**Task prompt**: Can you reproduce the listing below, substituting "Agents" for "Brokers" and changing nothing else? Leave the pictures out.

**Entries supplied**:
▼

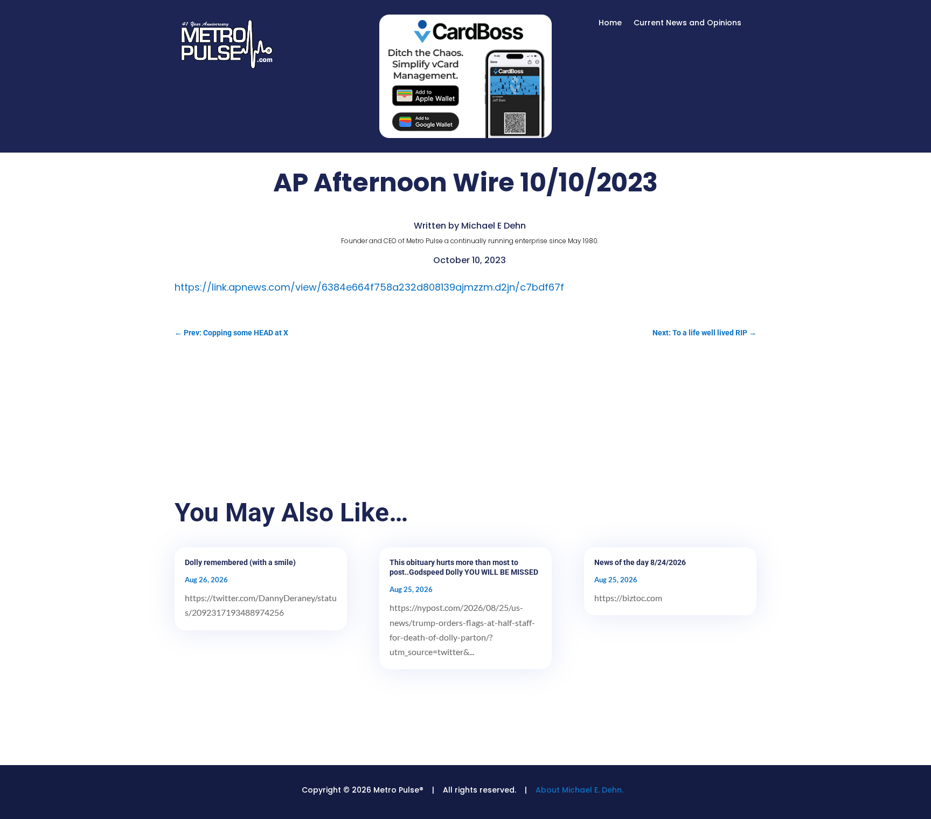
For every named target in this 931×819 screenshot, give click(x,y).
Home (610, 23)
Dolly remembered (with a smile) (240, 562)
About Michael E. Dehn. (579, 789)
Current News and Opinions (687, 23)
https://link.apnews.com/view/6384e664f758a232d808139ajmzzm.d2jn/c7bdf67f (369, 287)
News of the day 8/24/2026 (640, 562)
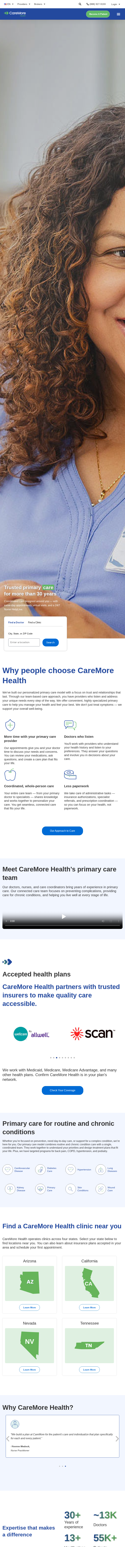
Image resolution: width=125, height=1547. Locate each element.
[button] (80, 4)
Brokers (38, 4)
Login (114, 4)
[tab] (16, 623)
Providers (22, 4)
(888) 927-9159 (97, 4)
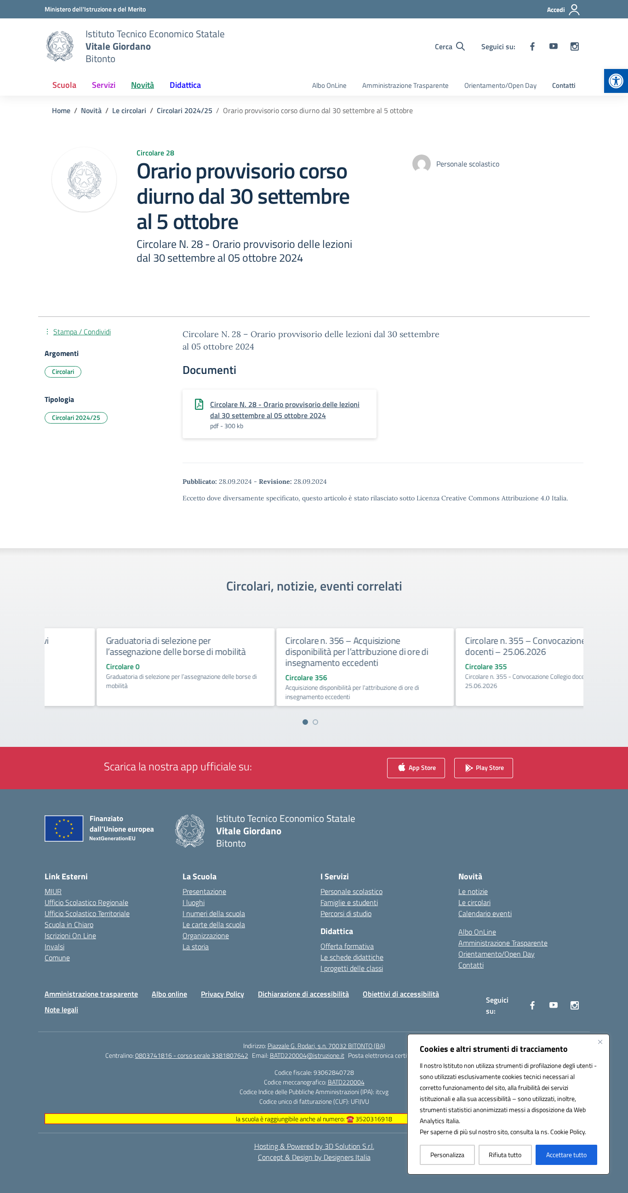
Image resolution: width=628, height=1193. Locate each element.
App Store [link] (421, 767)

▲

**Complete answer**:
For every named target in this 931×819 screenshot, give click(x,y).
Home (610, 23)
Dolly remembered (with a smile) (240, 562)
About Michael E. Dehn. (579, 789)
Current News and Opinions (687, 23)
https://link.apnews.com/view/6384e664f758a232d808139ajmzzm.d2jn/c7bdf67f (369, 287)
News of the day 8/24/2026 (640, 562)
Image resolution: width=125, height=1547. Locate each element.
[button] (80, 4)
Agents (38, 4)
Login (114, 4)
[tab] (16, 623)
Providers (22, 4)
(888) 927-9159 (97, 4)
Image resolution: width=628, height=1193. Locate each element.
App Store [link] (421, 767)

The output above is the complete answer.